# TAREFAS PROPOSTAS
**a.** Transcreva do texto sobre biocombustível e F1 o trecho que começa nas palavras "O ronco de um" e termina após "e F1. Confira!".
**b.** Resuma o texto sobre biocombustível e F1 em duas frases.
**c.** Segundo o texto sobre biocombustível e F1, qual é o tipo de motor usado atualmente na categoria?

# TEXTO FORNECIDO
Sustentabilidade e pegada de carbono neutra: a relação do biocombustível e F1

O ronco de um motor turbo ou aspirado sempre foi a marca registrada da Fórmula 1 no imaginário popular. Principalmente para os que se apaixonaram pelo esporte após os títulos de Emerson Fittipaldi, Nelson Piquet e do eterno Ayrton Senna. Da potência e alto consumo dos V12 aos atuais V6 Turbo Híbrido que revolucionaram a indústria automotiva, um elemento sempre esteve presente na principal categoria do automobilismo mundial: o motor a combustão

Entretanto, a pauta da sustentabilidade, influenciada também pela necessidade de renovar o público que consome a F1, faz com que a categoria repense as tecnologias utilizadas nas pistas, principalmente às relacionadas com a emissão de gases poluentes. Neste artigo, vamos explicar com mais detalhes a relação do biocombustível e F1. Confira!

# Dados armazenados
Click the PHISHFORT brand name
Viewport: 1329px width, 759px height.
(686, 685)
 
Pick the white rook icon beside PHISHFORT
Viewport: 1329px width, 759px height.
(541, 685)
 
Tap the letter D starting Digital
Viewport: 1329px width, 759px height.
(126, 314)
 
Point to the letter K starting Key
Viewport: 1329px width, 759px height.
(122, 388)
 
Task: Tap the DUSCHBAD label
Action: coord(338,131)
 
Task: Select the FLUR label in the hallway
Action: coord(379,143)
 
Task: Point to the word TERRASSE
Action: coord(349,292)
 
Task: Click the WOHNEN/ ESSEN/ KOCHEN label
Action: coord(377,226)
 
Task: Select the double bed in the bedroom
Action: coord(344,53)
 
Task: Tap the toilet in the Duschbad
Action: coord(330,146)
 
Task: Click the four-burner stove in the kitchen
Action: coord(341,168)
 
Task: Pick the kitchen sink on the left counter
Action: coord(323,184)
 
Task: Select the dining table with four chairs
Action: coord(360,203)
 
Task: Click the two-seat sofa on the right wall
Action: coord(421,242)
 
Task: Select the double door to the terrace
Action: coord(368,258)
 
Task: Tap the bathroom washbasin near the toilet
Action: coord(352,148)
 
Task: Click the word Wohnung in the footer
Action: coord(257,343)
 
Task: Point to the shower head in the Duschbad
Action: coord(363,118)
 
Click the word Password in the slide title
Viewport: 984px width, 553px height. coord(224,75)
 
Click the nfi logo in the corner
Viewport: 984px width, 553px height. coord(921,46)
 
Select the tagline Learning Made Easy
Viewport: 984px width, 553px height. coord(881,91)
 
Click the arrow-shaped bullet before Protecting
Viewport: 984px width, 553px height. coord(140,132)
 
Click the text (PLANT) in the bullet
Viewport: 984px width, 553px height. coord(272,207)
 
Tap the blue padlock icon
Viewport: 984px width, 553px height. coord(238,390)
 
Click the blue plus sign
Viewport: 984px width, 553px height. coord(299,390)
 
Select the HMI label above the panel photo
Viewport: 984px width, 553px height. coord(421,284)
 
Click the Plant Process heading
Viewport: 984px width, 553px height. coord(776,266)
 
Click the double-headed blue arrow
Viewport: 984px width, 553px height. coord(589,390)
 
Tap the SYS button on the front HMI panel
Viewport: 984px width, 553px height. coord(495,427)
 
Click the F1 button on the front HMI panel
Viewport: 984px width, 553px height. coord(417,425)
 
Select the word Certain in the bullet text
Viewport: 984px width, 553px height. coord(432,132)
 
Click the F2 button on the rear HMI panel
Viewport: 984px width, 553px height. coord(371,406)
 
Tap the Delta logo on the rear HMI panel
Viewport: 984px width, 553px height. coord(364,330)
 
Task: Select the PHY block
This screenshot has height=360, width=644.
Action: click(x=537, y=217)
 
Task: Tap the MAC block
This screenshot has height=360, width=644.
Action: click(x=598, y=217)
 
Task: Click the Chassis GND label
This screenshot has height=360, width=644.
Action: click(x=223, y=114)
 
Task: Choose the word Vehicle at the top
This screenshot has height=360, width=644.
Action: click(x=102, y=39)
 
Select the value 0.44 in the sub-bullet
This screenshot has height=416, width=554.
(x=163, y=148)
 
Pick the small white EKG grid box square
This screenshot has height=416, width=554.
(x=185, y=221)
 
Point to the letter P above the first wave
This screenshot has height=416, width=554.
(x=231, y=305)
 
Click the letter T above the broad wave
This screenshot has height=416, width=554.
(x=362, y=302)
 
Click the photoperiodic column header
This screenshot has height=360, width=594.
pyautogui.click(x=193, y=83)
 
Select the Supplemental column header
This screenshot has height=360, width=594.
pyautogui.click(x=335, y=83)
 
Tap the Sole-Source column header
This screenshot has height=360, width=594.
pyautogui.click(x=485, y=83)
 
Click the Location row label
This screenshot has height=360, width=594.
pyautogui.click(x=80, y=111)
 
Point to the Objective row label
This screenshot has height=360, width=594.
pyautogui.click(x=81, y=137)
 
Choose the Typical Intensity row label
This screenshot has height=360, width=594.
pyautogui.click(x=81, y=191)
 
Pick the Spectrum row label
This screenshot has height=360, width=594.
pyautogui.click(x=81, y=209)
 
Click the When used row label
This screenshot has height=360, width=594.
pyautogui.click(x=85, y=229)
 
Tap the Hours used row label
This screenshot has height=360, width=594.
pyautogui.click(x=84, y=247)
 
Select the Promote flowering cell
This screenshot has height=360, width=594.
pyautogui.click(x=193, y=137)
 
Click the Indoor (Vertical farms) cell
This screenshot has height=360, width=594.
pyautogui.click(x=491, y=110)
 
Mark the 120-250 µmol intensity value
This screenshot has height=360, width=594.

# SOLUÇÕES
**a.**
O ronco de um motor turbo ou aspirado sempre foi a marca registrada da Fórmula 1 no imaginário popular. Principalmente para os que se apaixonaram pelo esporte após os títulos de Emerson Fittipaldi, Nelson Piquet e do eterno Ayrton Senna. Da potência e alto consumo dos V12 aos atuais V6 Turbo Híbrido que revolucionaram a indústria automotiva, um elemento sempre esteve presente na principal categoria do automobilismo mundial: o motor a combustão

Entretanto, a pauta da sustentabilidade, influenciada também pela necessidade de renovar o público que consome a F1, faz com que a categoria repense as tecnologias utilizadas nas pistas, principalmente às relacionadas com a emissão de gases poluentes. Neste artigo, vamos explicar com mais detalhes a relação do biocombustível e F1. Confira!

**b.** O motor a combustão sempre esteve presente na Fórmula 1, dos V12 de alto consumo aos atuais V6 Turbo Híbrido. A pauta da sustentabilidade e a necessidade de renovar o público levam a categoria a repensar suas tecnologias, sobretudo as relacionadas à emissão de gases poluentes.

**c.** O V6 Turbo Híbrido.